Setelah memahami konsep dasar Marxian Political Economy, penting untuk melihat bagaimana teori ini dapat diaplikasikan dalam konteks Indonesia. Di berbagai sektor ekonomi Indonesia, kita dapat melihat konflik yang terjadi antara kelas kapitalis dan kelas pekerja atau masyarakat lokal, terutama dalam isu-isu yang berkaitan dengan penguasaan alat produksi, distribusi kekayaan, dan kekuasaan politik. Beberapa kasus nyata yang mencerminkan dinamika ini adalah konflik dalam sektor pertambangan, agraria, dan proyek infrastruktur, di mana kepentingan ekonomi yang bertentangan antara pemodal besar dan masyarakat bawah menimbulkan ketegangan sosial dan perjuangan kelas. Berikut ini adalah beberapa contoh kasus di Indonesia yang relevan dengan pendekatan Marxian.
1. Konflik Agraria dan Perkebunan Kelapa Sawit:
Indonesia adalah salah satu produsen kelapa sawit terbesar di dunia. Namun, ekspansi industri ini telah menimbulkan berbagai konflik antara perusahaan perkebunan besar (kapitalis) dan masyarakat lokal serta petani kecil (kelas pekerja).
a. Kepentingan Material dan Konflik Kelas:
Perusahaan-perusahaan kelapa sawit yang memiliki akses terhadap alat produksi (lahan dan modal) seringkali merampas lahan masyarakat lokal atau petani kecil melalui cara-cara yang kontroversial, termasuk kriminalisasi, penggusuran paksa, atau pemalsuan sertifikat tanah. Masyarakat lokal, yang hidup dari tanah pertanian mereka, kehilangan sumber penghidupan, sementara perusahaan sawit mendapatkan keuntungan besar dari ekspor minyak kelapa sawit.

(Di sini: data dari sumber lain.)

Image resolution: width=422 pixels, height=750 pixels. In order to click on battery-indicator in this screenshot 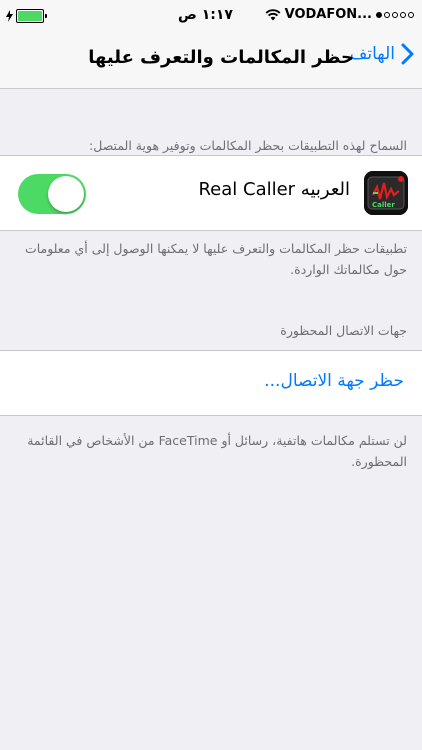, I will do `click(26, 16)`.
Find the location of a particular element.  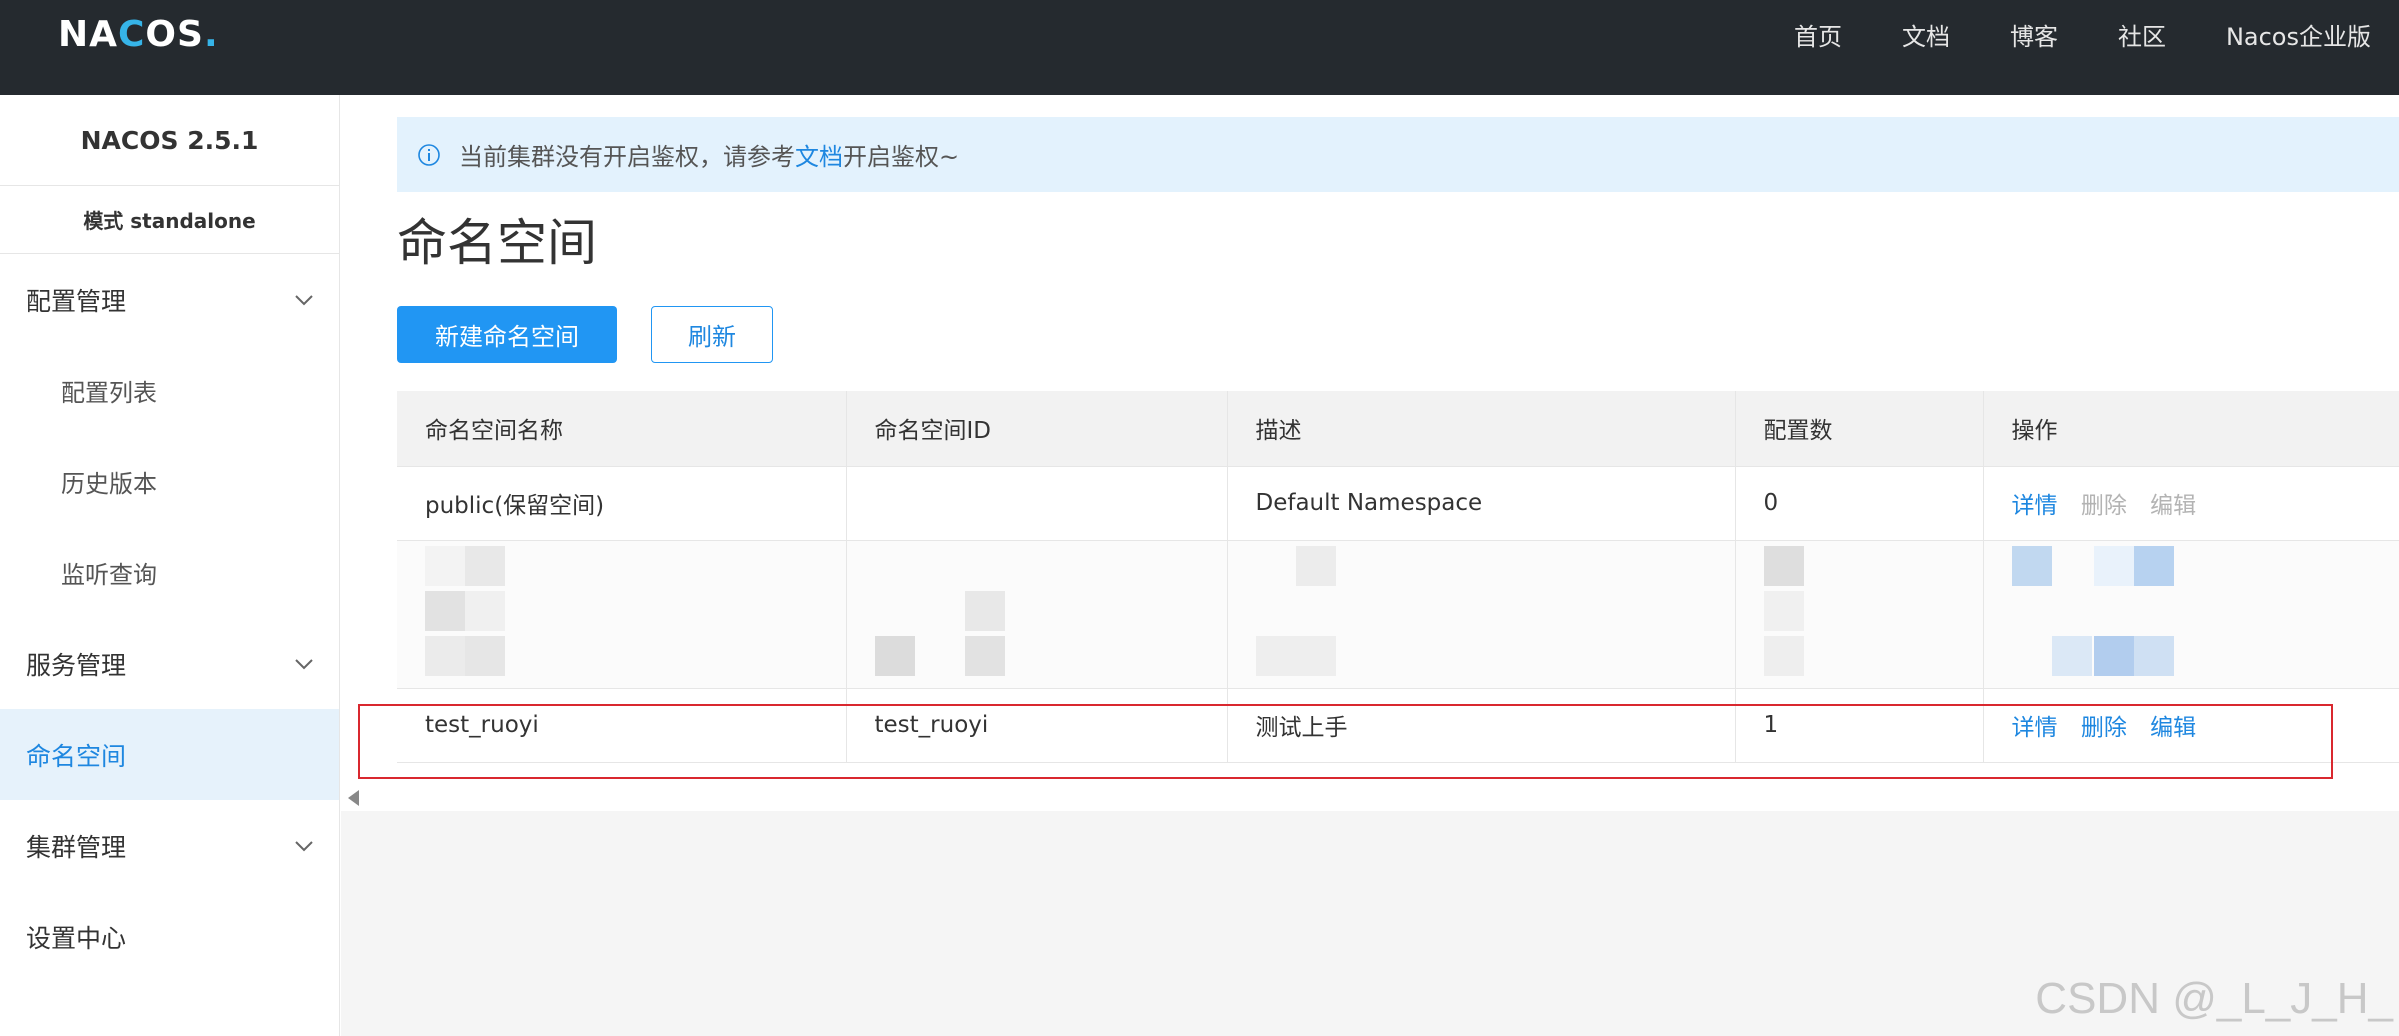

info-icon is located at coordinates (429, 155).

b. Perjuangan untuk Kekuasaan Politik:
Perusahaan besar sering memiliki hubungan yang erat dengan penguasa politik setempat, yang memberikan izin konsesi lahan yang luas kepada mereka. Masyarakat lokal berusaha melawan dominasi ini dengan protes dan tuntutan atas hak kepemilikan lahan. Dalam banyak kasus, perjuangan mereka melibatkan organisasi masyarakat sipil, LSM, atau gerakan sosial yang mencoba menekan pemerintah untuk memperjuangkan redistribusi lahan atau hak-hak atas tanah adat.
c. Contoh:
Konflik di Mesuji (Lampung dan Sumatera Selatan) adalah salah satu contoh besar konflik agraria, di mana masyarakat lokal berhadapan dengan perusahaan perkebunan sawit yang mengklaim lahan secara sepihak. Konflik ini menimbulkan kekerasan dan korban jiwa, yang mencerminkan perjuangan kelas dalam konteks kontrol atas tanah dan alat produksi.